- _Requirement_: Nothing but a number should be given: how many lines in the entries below include the string "Cookies".

___ Data listing ___

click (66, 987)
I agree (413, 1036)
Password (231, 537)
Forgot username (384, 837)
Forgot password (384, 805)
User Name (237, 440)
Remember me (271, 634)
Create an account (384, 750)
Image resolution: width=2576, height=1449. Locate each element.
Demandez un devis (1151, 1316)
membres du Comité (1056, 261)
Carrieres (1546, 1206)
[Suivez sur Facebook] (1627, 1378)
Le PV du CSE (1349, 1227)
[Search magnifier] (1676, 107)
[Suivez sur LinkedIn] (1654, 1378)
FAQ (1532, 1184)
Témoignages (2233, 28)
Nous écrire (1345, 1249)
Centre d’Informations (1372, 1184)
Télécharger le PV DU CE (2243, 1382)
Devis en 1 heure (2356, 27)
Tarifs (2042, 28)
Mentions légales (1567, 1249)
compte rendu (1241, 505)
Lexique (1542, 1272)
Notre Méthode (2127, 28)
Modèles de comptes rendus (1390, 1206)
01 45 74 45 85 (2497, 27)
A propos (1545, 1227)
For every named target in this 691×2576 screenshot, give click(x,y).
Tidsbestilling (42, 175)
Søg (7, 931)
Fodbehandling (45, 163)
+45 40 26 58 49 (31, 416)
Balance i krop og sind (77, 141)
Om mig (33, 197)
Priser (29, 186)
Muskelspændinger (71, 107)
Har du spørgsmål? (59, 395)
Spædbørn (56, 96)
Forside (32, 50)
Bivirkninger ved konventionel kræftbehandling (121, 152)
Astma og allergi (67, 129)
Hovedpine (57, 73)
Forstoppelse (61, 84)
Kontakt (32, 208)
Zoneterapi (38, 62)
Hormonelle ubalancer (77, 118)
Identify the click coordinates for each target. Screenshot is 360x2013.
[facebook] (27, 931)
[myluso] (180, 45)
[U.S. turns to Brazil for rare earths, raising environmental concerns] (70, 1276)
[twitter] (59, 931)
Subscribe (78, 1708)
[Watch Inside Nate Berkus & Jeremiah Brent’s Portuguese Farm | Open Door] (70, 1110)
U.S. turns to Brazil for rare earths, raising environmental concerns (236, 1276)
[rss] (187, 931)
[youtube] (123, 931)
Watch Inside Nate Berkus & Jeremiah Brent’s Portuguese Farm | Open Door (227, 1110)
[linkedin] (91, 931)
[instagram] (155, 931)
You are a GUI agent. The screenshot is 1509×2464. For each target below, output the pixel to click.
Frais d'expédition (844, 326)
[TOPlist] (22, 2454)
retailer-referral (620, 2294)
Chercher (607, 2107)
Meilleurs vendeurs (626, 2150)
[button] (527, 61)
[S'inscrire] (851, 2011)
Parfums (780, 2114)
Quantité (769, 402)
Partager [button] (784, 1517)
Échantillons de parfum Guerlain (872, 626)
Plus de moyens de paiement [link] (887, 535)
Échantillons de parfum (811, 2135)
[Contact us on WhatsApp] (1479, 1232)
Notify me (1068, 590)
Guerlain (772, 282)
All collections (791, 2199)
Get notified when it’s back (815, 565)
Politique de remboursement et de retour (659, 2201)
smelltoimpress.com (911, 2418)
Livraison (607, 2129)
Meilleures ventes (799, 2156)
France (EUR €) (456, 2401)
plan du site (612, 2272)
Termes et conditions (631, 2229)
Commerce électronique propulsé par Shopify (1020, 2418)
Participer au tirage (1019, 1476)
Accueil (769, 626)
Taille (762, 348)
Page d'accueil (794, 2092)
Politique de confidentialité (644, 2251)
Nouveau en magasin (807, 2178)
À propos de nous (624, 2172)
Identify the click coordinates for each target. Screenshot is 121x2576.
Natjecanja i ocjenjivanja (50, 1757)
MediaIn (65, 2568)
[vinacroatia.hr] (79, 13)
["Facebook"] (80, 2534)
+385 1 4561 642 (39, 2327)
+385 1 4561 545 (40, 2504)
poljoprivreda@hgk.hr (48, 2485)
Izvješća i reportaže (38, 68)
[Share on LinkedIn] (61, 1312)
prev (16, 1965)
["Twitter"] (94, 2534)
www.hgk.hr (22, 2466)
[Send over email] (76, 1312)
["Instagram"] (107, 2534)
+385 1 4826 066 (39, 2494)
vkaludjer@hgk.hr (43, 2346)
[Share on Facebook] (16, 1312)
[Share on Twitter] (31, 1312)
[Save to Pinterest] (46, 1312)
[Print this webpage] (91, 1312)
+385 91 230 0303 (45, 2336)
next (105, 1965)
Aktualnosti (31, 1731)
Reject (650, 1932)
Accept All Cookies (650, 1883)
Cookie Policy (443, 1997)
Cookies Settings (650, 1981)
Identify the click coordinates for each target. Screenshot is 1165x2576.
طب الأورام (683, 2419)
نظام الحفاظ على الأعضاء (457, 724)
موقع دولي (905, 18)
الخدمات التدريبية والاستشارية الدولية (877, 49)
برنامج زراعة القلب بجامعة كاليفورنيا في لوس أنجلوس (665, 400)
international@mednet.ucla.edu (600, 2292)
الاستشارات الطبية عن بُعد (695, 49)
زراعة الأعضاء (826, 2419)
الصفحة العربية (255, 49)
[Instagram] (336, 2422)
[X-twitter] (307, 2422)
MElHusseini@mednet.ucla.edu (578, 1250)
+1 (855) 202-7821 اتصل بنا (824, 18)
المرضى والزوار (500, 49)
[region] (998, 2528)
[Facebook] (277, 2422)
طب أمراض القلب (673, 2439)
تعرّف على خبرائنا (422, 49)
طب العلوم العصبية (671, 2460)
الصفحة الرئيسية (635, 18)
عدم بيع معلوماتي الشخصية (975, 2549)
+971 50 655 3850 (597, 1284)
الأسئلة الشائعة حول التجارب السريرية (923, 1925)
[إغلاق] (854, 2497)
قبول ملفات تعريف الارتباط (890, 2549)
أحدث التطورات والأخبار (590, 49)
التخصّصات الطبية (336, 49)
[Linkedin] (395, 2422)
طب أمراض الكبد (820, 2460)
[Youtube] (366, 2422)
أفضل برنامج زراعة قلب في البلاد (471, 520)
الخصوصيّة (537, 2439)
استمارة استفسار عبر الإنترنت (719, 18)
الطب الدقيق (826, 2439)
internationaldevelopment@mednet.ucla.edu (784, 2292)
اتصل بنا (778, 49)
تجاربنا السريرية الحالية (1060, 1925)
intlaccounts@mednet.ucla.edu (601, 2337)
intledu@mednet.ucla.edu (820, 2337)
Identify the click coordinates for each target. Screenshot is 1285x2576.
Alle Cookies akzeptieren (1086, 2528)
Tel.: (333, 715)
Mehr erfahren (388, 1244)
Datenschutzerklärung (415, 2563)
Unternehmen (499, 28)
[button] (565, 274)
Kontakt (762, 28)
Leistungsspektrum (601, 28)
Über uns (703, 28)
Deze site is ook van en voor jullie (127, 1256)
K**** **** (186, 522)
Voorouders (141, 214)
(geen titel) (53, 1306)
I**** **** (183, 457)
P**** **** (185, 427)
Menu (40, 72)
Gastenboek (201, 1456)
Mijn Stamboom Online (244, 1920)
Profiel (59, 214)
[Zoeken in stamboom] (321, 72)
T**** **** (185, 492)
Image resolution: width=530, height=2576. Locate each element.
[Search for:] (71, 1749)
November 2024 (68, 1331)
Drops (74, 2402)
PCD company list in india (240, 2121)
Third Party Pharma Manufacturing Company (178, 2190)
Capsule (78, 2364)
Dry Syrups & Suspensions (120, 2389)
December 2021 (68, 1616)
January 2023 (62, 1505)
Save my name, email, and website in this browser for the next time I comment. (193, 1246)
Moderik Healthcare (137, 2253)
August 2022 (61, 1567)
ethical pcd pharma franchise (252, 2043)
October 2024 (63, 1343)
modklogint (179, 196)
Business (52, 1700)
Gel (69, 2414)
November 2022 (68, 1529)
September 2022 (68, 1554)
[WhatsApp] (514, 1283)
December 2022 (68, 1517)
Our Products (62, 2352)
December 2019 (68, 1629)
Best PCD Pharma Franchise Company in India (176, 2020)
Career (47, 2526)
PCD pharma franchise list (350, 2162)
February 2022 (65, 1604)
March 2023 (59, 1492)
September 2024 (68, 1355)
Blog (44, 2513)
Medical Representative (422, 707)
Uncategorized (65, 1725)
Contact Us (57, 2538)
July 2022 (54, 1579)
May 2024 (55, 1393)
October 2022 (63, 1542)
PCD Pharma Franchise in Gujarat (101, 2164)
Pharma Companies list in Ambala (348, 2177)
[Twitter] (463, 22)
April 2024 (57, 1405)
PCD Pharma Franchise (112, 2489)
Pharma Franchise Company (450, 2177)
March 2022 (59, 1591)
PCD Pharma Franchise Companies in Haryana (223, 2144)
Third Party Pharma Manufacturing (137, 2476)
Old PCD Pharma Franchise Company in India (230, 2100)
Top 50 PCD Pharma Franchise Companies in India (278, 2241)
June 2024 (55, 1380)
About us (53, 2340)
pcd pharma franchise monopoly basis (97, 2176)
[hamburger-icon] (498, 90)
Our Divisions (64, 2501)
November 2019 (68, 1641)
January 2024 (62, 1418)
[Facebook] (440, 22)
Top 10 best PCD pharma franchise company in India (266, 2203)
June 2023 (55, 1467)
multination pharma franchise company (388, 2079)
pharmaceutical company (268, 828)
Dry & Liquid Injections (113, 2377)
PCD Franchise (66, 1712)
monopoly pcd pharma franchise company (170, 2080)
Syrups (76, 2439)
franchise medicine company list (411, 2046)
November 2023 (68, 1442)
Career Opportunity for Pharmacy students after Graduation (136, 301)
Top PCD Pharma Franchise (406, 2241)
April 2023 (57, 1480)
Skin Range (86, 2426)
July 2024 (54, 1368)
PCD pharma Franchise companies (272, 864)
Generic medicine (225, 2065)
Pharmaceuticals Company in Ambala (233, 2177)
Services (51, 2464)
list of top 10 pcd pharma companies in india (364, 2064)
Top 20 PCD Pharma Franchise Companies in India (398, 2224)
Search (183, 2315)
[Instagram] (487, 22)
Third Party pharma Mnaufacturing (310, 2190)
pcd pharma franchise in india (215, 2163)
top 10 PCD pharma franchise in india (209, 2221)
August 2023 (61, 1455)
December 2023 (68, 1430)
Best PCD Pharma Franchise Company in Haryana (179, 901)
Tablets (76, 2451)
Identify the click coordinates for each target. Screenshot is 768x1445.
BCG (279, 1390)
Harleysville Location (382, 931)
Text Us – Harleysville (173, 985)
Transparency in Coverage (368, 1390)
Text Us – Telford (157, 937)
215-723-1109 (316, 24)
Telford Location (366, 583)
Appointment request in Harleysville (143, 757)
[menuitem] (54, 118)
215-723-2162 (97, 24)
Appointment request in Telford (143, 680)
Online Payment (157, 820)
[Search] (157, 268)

___

- _Problem solution_: 3